Yes, that’s it. It speaks to me, my friend. Especially the last word, excrucior, ‘I’m in torment.’”

They were silent for a while. Then abruptly Pliny pushed the table aside and stood up. “It’s no use sitting here, I must occupy myself. Come with me, I want to have a look at this damned cave at last.”

***

They left their horses at the foot of the hill and scrambled the rest of the way up, following the optio. Pliny stopped at the top to catch his breath. Suetonius shot him a worried look. The soldiers who had been left to guard the place cut back some of the bushes with their swords so that the two men could enter more easily. Pliny ducked under the overhang and felt his way down the seven steps, followed by Suetonius and the soldiers holding torches.

“So this is it,” he said. “I imagined it bigger.” With a glance he took in the painted blue ceiling with its golden stars, the sculpted relief of the young god with his red cap and blue cloak in the act of stabbing the bull. “All of this the handiwork of Barzanes,” he said wonderingly. “Astonishing.”

“The signs of the zodiac all along the walls,” Suetonius observed. “Clearly their belief has much to do with astrology. That explains those handbooks that Balbus and Glaucon owned. Apparently, you have to study to penetrate deeper into the mysteries.”

“That and pay a hefty fee, I don’t doubt. I was forced once to learn something about the cult of Isis. They’re all the same, they hook you and then they lead you on.”
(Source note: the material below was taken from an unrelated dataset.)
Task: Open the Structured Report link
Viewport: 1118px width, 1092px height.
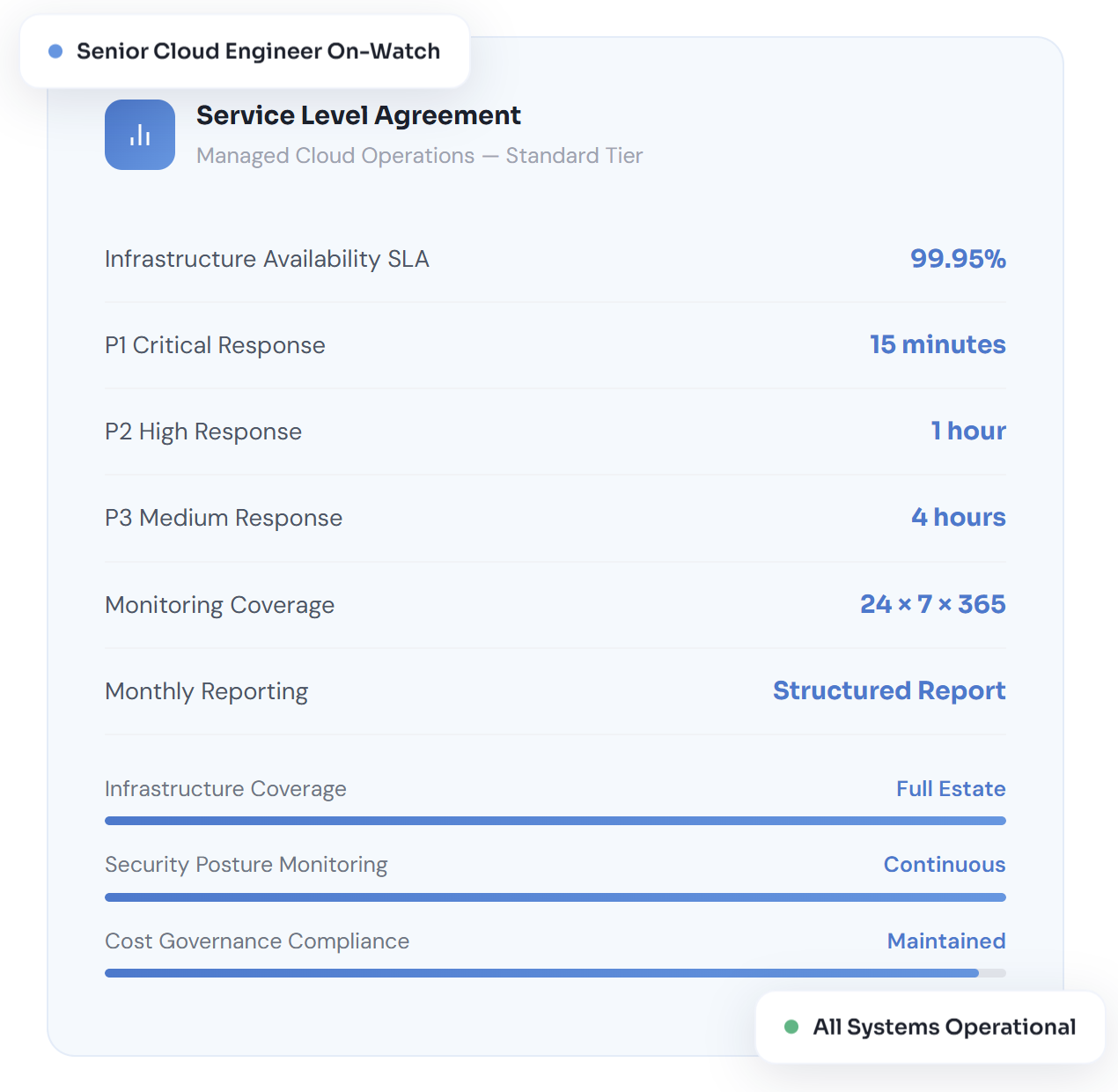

Suetonius touched the desiccated corpse of a squirrel with his foot. “This place hasn’t been visited in a long time. At least not since the old priest’s death. I don’t think we need to keep the guards here any longer.”

“No,” Pliny agreed. He went up to the relief and examined it closely. “Beautiful workmanship. It’s cracked, though. Look here. And the crack runs along the ceiling too.”

“The earthquake,” Suetonius suggested.

“Yes, probably.”

“Do you suppose he’s real?”

“What, Mithras?” Pliny shrugged. “I imagine he’s just Apollo by another name.”

“And eternal life for his worshippers?

“Frankly, I don’t care. I live in this world, the next one doesn’t interest me much. Anyway, we know that these particular worshippers, or some of them anyway, were not here to save their souls but to fatten their purses.”

Suetonius examined the long stone benches that ran along the sides of the cave. “Raven-several of those-Bridegroom, Soldier, Lion, Persian, Sun-Runner, Father,” he translated the Greek titles that were inscribed on each place. “This was the hierarchy, then. Half a dozen Ravens and one each of the others, and the remaining places for the common worshippers, I suppose. There isn’t room for more than about twenty altogether.”